After Proletariat Comics closed, I spent a lot of time playing D&D 4e on Play-by-Post forums. I’m a writer, and I like telling stories, and without a small-press comic company in place to facilitate my hobby, I decided to use D&D as the primary outlet for my desire to stay creative. When you play online, and you run a good, consistent game, it is not at all hard to find good players. Over the years, I ran maybe a half-dozen games, one of which lasted for nearly four years. In that time, I saw scores of players, some good, some not. I played lots of characters, too, and one of my favorites even was a cleric, albeit an evil one, and still, I never saw anyone whose favorite class was Cleric. In fact, if I had a hundred different player-characters run through my games over the years, I’m gonna guess that there were at most three people who played clerics voluntarily, as their first choice, during that time. Maybe. There were maybe three clerics in something like four years of rotating 4e games. That’s my guess.
This was not about power or powers. This was not about weapons or spells. This was about role-play. Bottom line, I think it’s a tough sell to get someone to really commit to playing the priest of an imaginary god, even when we all know that it’s not real, even when the hypothetical character in question can, mechanically speaking, kick freakin’ ass. And 4e clerics kicked ass.
But the awesome thing about 4e was that you didn’t have to play a cleric. With 4e, WotC designed roles for each character-type, and then they filled each role with a variety of options. What that means is that, yes, you needed to have someone onboard your party who could cast healing spells or otherwise hit people with healing effects. But starting with 4e, that person no longer had to be a cleric. Starting with 4e, the guy who was gonna play the healer could still be pretty much anything that he wanted to be.
What I’m telling you is, that was a good thing.

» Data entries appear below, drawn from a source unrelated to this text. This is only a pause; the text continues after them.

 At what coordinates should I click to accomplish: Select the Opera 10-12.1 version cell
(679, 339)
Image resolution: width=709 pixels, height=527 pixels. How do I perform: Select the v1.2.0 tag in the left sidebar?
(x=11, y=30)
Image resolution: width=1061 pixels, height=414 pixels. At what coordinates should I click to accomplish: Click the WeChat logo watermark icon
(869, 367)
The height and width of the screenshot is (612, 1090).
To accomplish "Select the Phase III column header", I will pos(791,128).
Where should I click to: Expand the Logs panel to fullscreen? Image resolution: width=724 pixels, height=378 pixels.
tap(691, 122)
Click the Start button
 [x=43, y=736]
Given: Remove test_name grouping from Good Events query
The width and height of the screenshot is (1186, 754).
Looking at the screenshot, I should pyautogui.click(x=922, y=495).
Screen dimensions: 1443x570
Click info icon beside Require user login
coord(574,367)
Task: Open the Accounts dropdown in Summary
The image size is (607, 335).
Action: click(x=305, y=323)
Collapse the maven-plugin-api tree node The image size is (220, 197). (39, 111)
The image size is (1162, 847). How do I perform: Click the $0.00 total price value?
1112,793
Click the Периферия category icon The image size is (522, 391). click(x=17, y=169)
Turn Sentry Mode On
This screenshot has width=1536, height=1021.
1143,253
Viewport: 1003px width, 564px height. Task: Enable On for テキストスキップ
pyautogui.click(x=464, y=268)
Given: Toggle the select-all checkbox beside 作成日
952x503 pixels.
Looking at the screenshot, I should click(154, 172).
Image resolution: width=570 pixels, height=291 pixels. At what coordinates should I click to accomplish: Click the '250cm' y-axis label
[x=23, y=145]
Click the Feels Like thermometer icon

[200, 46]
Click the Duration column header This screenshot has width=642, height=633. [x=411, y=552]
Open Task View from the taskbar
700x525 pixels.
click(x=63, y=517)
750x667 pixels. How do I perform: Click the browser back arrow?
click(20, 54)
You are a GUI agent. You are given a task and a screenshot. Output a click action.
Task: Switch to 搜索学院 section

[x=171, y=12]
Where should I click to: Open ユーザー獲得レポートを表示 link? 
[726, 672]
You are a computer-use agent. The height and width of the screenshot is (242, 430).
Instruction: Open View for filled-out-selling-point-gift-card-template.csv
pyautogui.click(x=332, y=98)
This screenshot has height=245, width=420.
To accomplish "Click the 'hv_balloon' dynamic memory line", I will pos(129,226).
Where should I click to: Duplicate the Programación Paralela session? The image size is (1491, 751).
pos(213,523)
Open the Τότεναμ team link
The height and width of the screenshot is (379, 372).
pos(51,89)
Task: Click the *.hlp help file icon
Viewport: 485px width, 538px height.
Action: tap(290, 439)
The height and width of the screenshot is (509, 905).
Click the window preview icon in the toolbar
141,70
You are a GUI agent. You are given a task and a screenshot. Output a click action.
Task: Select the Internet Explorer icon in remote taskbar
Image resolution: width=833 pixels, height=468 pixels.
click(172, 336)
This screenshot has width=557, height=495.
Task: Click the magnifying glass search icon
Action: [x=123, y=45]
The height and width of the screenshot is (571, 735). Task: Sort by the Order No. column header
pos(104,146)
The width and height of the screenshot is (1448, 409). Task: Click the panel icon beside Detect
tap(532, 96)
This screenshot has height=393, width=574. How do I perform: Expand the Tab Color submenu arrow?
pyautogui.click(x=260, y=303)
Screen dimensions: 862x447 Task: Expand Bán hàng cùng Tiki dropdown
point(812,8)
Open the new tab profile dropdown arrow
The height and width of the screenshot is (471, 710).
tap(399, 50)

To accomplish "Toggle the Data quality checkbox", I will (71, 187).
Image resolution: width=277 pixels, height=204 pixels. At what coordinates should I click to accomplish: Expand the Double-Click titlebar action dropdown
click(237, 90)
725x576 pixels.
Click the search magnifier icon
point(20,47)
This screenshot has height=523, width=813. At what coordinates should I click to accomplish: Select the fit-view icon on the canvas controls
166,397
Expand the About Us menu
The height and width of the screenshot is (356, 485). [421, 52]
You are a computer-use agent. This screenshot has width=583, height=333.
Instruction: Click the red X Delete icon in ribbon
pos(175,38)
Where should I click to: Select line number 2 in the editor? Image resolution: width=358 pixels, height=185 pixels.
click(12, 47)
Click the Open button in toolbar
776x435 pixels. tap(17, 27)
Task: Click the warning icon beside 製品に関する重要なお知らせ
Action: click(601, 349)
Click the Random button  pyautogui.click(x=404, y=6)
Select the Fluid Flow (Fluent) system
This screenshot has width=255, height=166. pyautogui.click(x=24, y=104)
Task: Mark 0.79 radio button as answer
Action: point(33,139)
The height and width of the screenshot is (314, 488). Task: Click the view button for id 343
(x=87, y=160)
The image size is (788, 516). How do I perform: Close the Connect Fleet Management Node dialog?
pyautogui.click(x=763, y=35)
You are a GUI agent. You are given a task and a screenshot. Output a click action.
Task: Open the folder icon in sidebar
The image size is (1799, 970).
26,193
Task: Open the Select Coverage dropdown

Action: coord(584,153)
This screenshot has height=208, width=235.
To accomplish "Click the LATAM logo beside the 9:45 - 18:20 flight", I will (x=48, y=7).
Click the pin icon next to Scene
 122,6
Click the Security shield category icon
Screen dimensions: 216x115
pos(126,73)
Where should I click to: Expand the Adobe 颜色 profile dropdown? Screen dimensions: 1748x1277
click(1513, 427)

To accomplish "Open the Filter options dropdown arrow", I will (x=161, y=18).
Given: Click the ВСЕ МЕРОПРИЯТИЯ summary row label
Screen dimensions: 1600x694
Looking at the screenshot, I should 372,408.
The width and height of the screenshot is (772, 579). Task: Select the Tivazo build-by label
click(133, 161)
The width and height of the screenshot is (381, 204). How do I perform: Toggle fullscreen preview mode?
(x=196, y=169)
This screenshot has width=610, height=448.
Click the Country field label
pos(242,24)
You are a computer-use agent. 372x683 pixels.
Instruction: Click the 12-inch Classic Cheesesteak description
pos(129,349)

So here’s the deal: my experience with this is that players don’t mind playing combat medics. And yes, there are some players who will really get into the divine nature of whatever fantasy-setting you’re using for your game, and for those players, playing a cleric can be a blast. For the rest of us, though, I think I can speak for a lot of players when I say that I hope that WotC will consider leaving classes like the Warlord and the Artificer in the game. Because wanting to play the team doctor is not at all the same thing as wanting to play the team’s spiritual leader and/or off-the-hinges religious zealot. Yes, those characters can be fun, too, but in a long-running game, continually seeing things through the lens of the imaginary faith of Bane the Conqueror or Melora the Nature Goddess can be a Hell of a slog.